Future research should aim to understand the causal mechanisms by which breakfast consumption and other health behaviours may improve academic outcomes. While this survey was conducted with children of primary-school age, research has shown that breakfast consumption declines once children begin secondary school( Reference Hoyland, McWilliams and Duff 13 ). This suggests that an interesting avenue for further research would be to investigate the effects of any drop in breakfast eating behaviour in secondary school on trajectories in young people’s educational performance. In addition, measures of educational performance should be integrated into trials of interventions to promote breakfast consumption and other health behaviours, in order to understand how interventions might promote both educational and health benefits simultaneously( Reference Langford, Bonell and Jones 8 ).
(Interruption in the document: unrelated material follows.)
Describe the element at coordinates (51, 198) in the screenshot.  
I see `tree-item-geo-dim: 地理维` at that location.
Such results could be vital in helping to align health improvement with the ‘core business’ of schools( Reference Bonell, Humphrey and Fletcher 5 , 6 ) and to argue for the implementation of universal as opposed to targeted interventions.
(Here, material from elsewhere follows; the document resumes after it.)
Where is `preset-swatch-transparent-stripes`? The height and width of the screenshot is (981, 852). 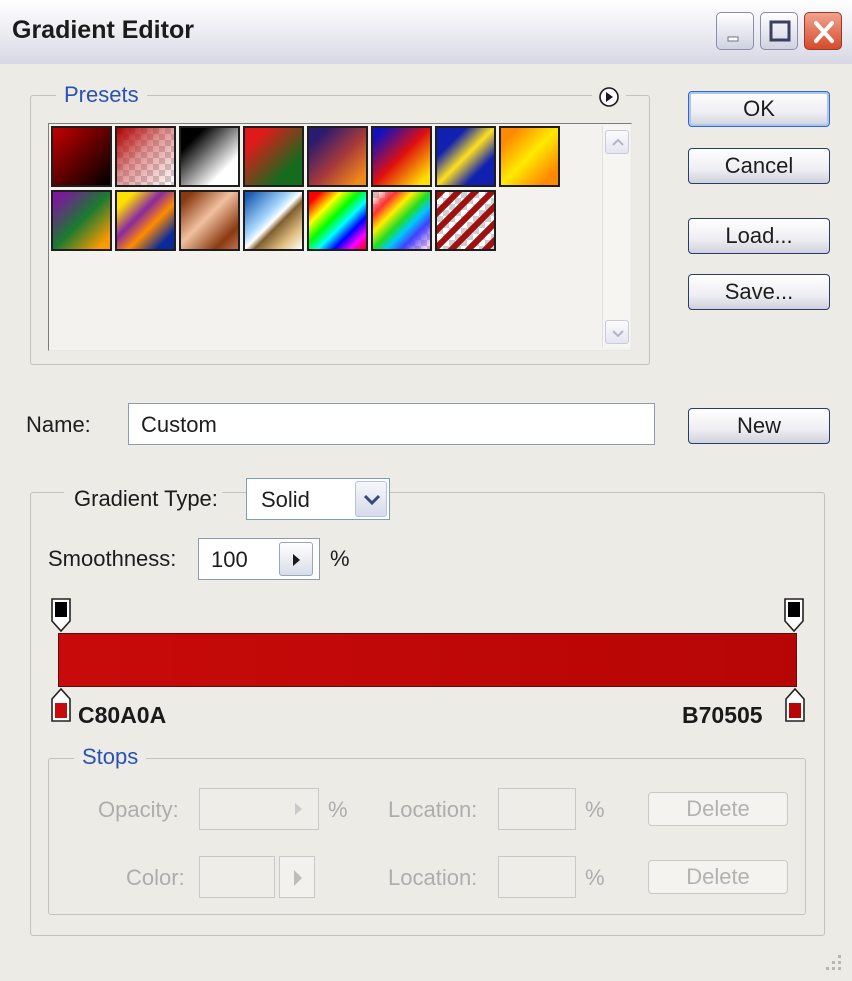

Acknowledgements: The authors thank Janine Hale and Chris Roberts in the Welsh Government for their support. Financial support: H.J.L. is supported by a PhD studentship funded by the Medical Research Council and Cardiff University. G.F.M. is supported by an MRC Population Health Scientist Fellowship (MR/K021400/1). The study was funded via the National Preventive Research Initiative (http://www.npri.org.uk). Funding from the British Heart Foundation; Cancer Research UK; Department of Health; Diabetes UK; Economic and Social Research Council; Medical Research Council; Research and Development Office for the Northern Ireland Health and Social Services; Chief Scientist Office, Scottish Executive Health Department; The Stroke Association; Welsh Government; and World Cancer Research Fund is gratefully acknowledged. The work was undertaken with the support of the Centre for the Development and Evaluation of Complex Interventions for Public Health Improvement (DECIPHer), a UK CRC Public Health Research Centre of Excellence. Joint funding (MR/KO232331/1) from the British Heart Foundation, Cancer Research UK, Economic and Social Research Council, Medical Research Council, the Welsh Government and the Wellcome Trust, under the auspices of the UK Clinical Research Collaboration, is gratefully acknowledged. The funders had no role in the design, analysis or writing of this article. Conflict of interest: None. Authorship: H.J.L. wrote the paper and conducted the statistics. G.F.M. wrote the paper and conducted the statistics. L.M. was involved in the study design and implementation and provided comments on the manuscript. R.A.L. was involved in the study design and implementation and provided comments on the manuscript. S.M. was involved in the study design and implementation and helped to prepare and provided comments on the manuscript. Ethics of human subject participation: This study was conducted according to the guidelines laid down in the Declaration of Helsinki and all procedures involving human subjects/patients were approved by the Cardiff University Social Science Ethics Committee. Opt-out consent was used for all parents/guardians and written assent was obtained from all subjects/patients.